PROBLEM DETAILS:
Output, word for word, the line that contains "The image size is (243, 500)." and all lines after it in the records below, omitting pictures.

EXTRACTED DATA:
[Start of section]

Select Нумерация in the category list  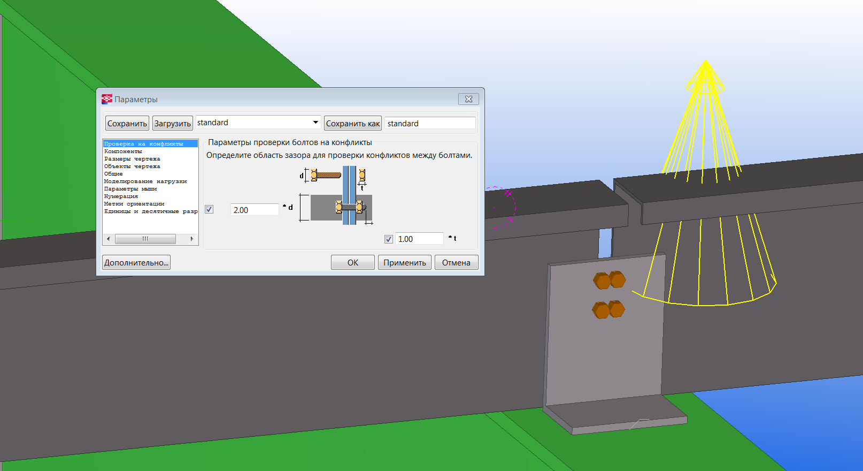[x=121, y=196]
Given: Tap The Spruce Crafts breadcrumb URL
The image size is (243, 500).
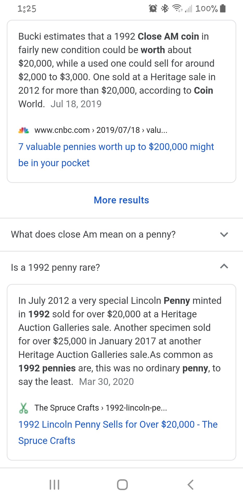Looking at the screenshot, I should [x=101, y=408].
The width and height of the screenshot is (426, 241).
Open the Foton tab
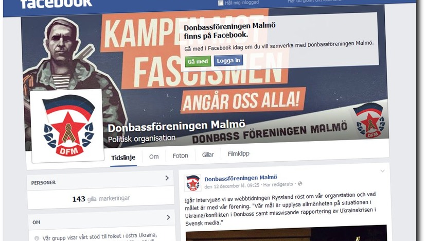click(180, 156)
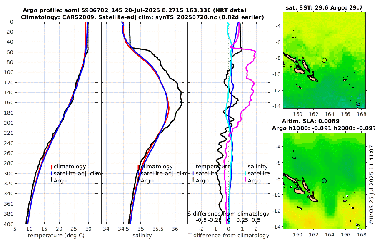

[End of section]

YOUR SOLUTION:
The image size is (243, 500).
Looking at the screenshot, I should [x=101, y=408].
The width and height of the screenshot is (426, 241).
Open the Foton tab
click(180, 156)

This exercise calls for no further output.